⬆︎ Erricka Bridgeford
Bridgeford, the public face of Baltimore Ceasefire, had a lot on her plate this weekend, but she handled it with grace. She said what needed to be said—focusing on community, trauma, and joy—rather than what was "supposed" to be said, showed up at the spot of the first homicide to pray, called out the clueless media, and made her presence known at as many ceasefire events as possible. Bridgeford deserves a much-needed rest this week—like so many involved in the ceasefire, she presumably didn't sleep much because there was so much work to do.
⬆︎ Out 4 Justice
The men and women of Out 4 Justice were a steady presence during the ceasefire last weekend, offering food, resources, education, and just generally keeping watch over everything. PFK Boom, one of the group's more visible members, said that Baltimore will change not because of the police, but because of grassroots community efforts like Out 4 Justice and another group he is a part of, 300 Gangstas. This weekend, he said, was just the beginning. We certainly hope so.

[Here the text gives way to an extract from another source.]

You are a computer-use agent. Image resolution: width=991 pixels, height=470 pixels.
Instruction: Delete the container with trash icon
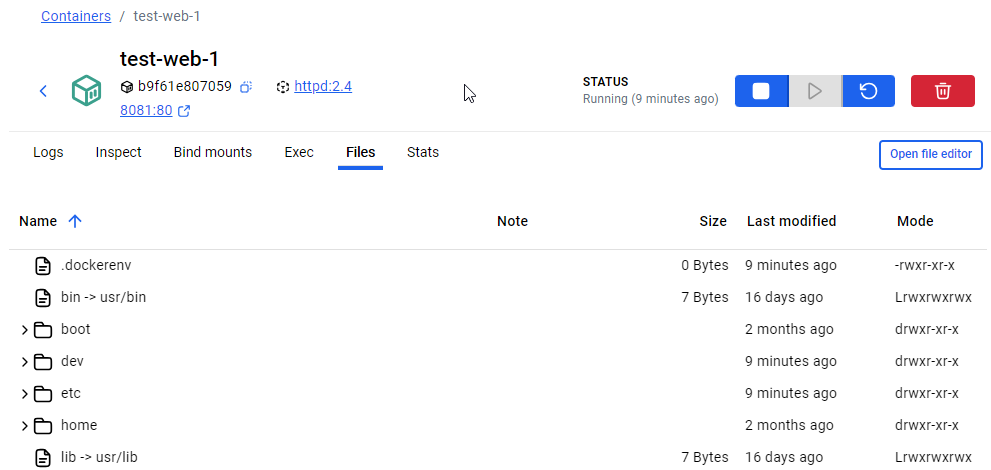tap(942, 91)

What makes Baltimore special was on display this weekend during the ceasefire as the city did what it does so well: mixing serious organizing and activism with moments of deep understanding and also plenty of fun. What made the ceasefire so important and so Baltimore was the way in which it contained multitudes—it was never just one way. Nevertheless, the two homicides across the three-day ceasefire weekend, along with three other shootings, made it, essentially, a typical weekend in 2017, staying close to the homicide-a-day-average.
⬇︎ Politicians, Police
Baltimore Ceasefire was made possible purely through the efforts of citizens and activists, but that didn't stop politicians from glomming on for a good photo-op. And while some officers embodied community policing, an incident on Sunday ended with police tasing a man. BPD later said the man was "threatening to hurt himself." As police were trying to subdue him after the tasing, another man jumped into the fray. He was apprehended and later released. The confrontation only highlighted the fractured relationship between those in power and the community.
⬇︎ Right-wing trolls
One of the more inexplicable things that happened this weekend: the prevalence of right-wing trolls, cynical law-and-order types, and just general dickheads popping up on social media to declare Baltimore Ceasefire a near-impossibility and then a "failure" after the weekend's first homicide, as if they wanted the effort to fail from the jump. Usually, we'd ignore this nonsense, but if anything exposes the limiting and racist nihilism of these guys, it's cheering on the failure of a wildly popular grassroots initiative against violence.